_Task goal_
In your answer, print every record exactly as it is written.

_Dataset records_
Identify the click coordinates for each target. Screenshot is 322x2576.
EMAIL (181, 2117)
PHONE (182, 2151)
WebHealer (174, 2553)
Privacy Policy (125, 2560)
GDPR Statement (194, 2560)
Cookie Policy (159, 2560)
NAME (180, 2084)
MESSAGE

_Output of the task_
Identify the click coordinates for each target. Screenshot is 322x2576.
EMAIL (181, 2117)
PHONE (182, 2151)
WebHealer (174, 2553)
Privacy Policy (125, 2560)
GDPR Statement (194, 2560)
Cookie Policy (159, 2560)
NAME (180, 2084)
MESSAGE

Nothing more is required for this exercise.